Recent research focuses on biofilm forming bacteria as potential corrosion inhibitor for the metallic surfaces. In the present study, commercially available BIFILAC tablets that contains Lactobacillus sporogenes 50 million, Streptococcus faecalis T-110 Joint Parliamentary Committee (JPC) 30 million, Clostridium butyricum TO-A 2 million and Bacillus mesentericus TO-A JPC 1 million used for the diagnosis or treatment of gastrointestinal disorders and bacterial infections is used as corrosion inhibitor for mild steel (MS) plates in 0.5 M H 2 SO 4 solution and 3.5% NaCl solution. The inhibiting nature of BIFILAC tablets is studied by various methods like weight loss measurements, potentiodynamic polarization studies, electrical impedance spectral studies and morphological analysis by atomic force microscopy (AFM). Weight loss measurements studies reveals that the concentration of 30 mL BIFILAC inhibitor in both the corrosion medium exhibit high inhibition efficiency. Further, kinetic and thermodynamic parameters for the corrosion of MS in the absence and presence of BIFILAC inhibitor is evaluated using Arrhenius and Transition state equations.
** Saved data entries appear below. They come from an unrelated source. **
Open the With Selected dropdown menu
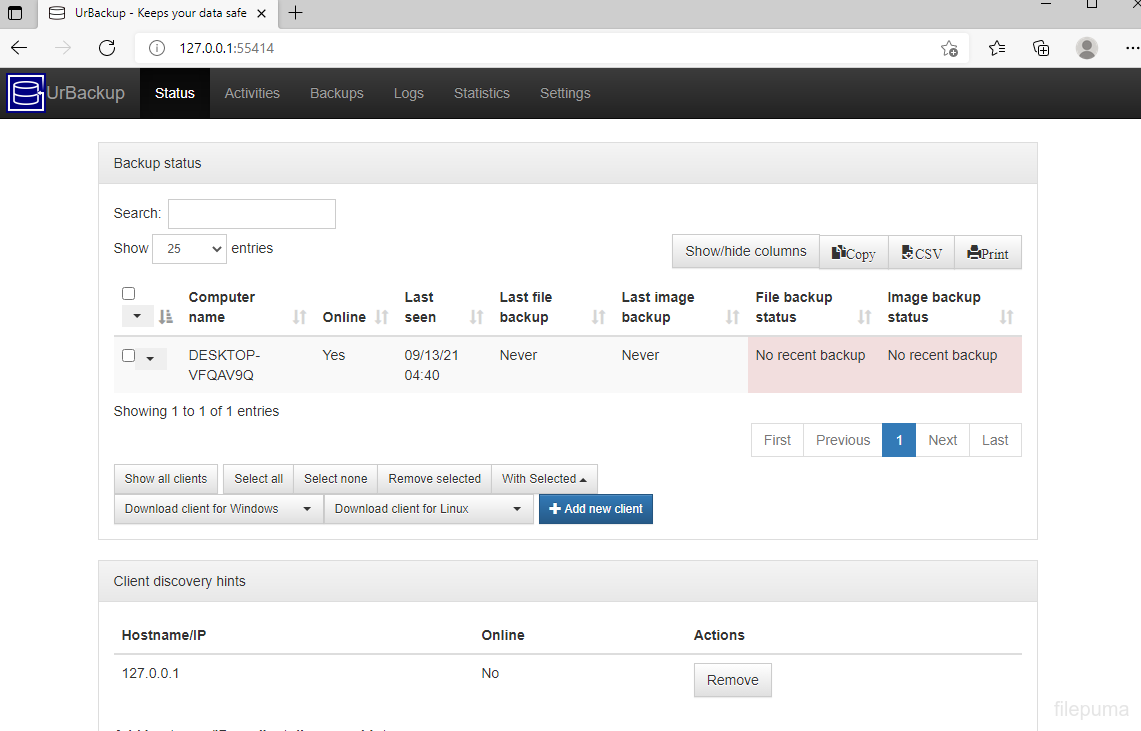The image size is (1141, 731). tap(544, 479)
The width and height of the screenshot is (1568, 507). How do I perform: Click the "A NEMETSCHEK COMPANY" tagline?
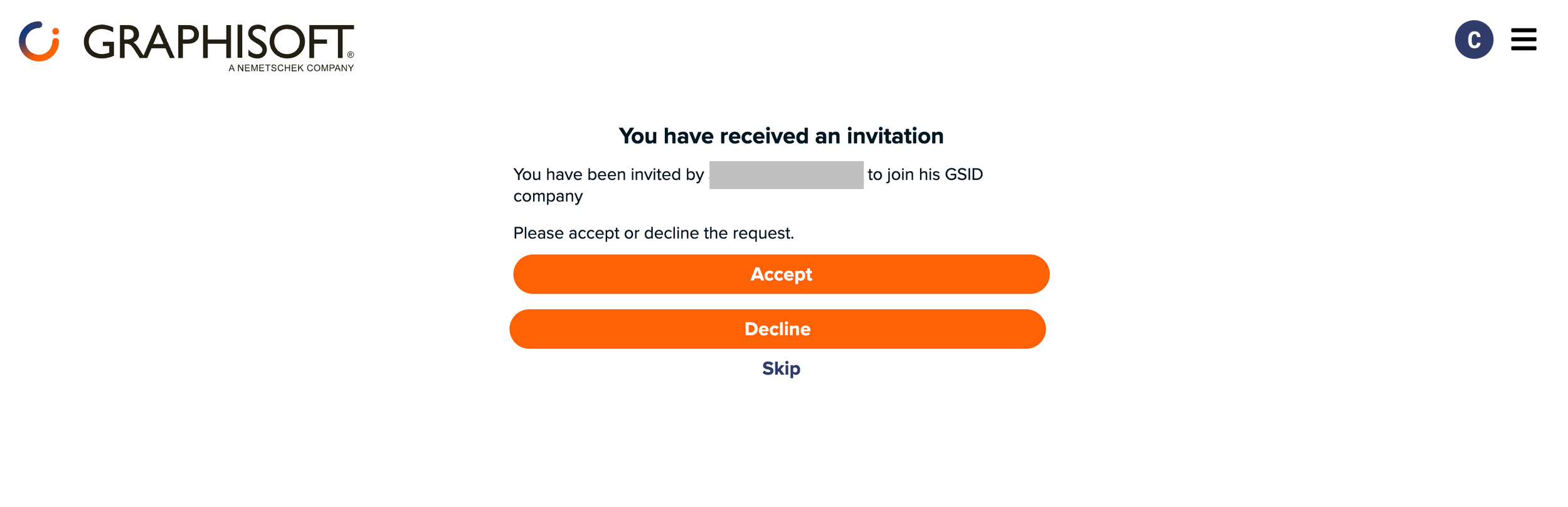(291, 68)
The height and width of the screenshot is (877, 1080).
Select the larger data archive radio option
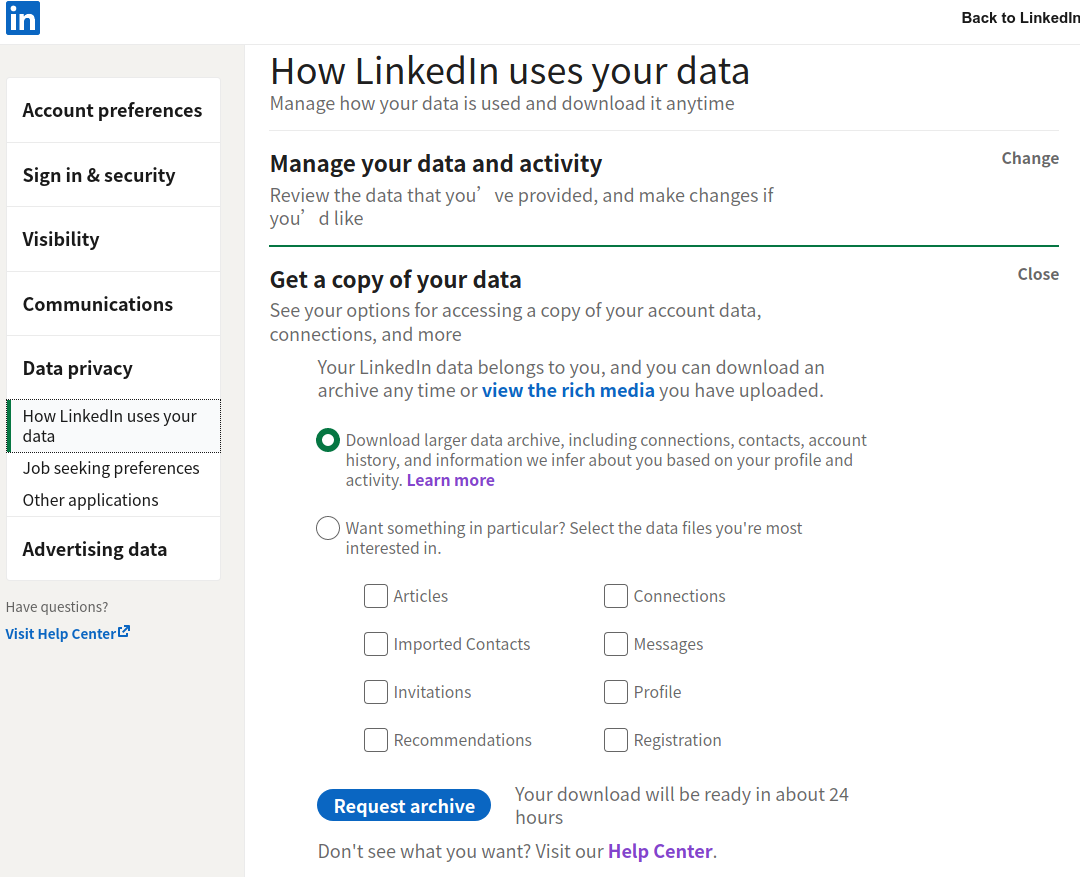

Langmuir-adsorption kinetics reveals that the formation of biofilm by BIFILAC inhibitor on MS surface takes place via physisorption process. Potentiometric polarization studies showed the BIFILAC inhibitor as mixed type inhibitor in acid medium and as anodic inhibitor in 3.5% NaCl medium. Impedance studies confirms the increase of resistance charge transfer by the formation of passive biofilm of BIFILAC inhibitor on MS surface that renders the electron transfer between underlying MS plate and the corrosive medium. Morphological analysis using AFM further confirms the formation of passive biofilm on MS surface via the physisorption of BIFILAC inhibitor.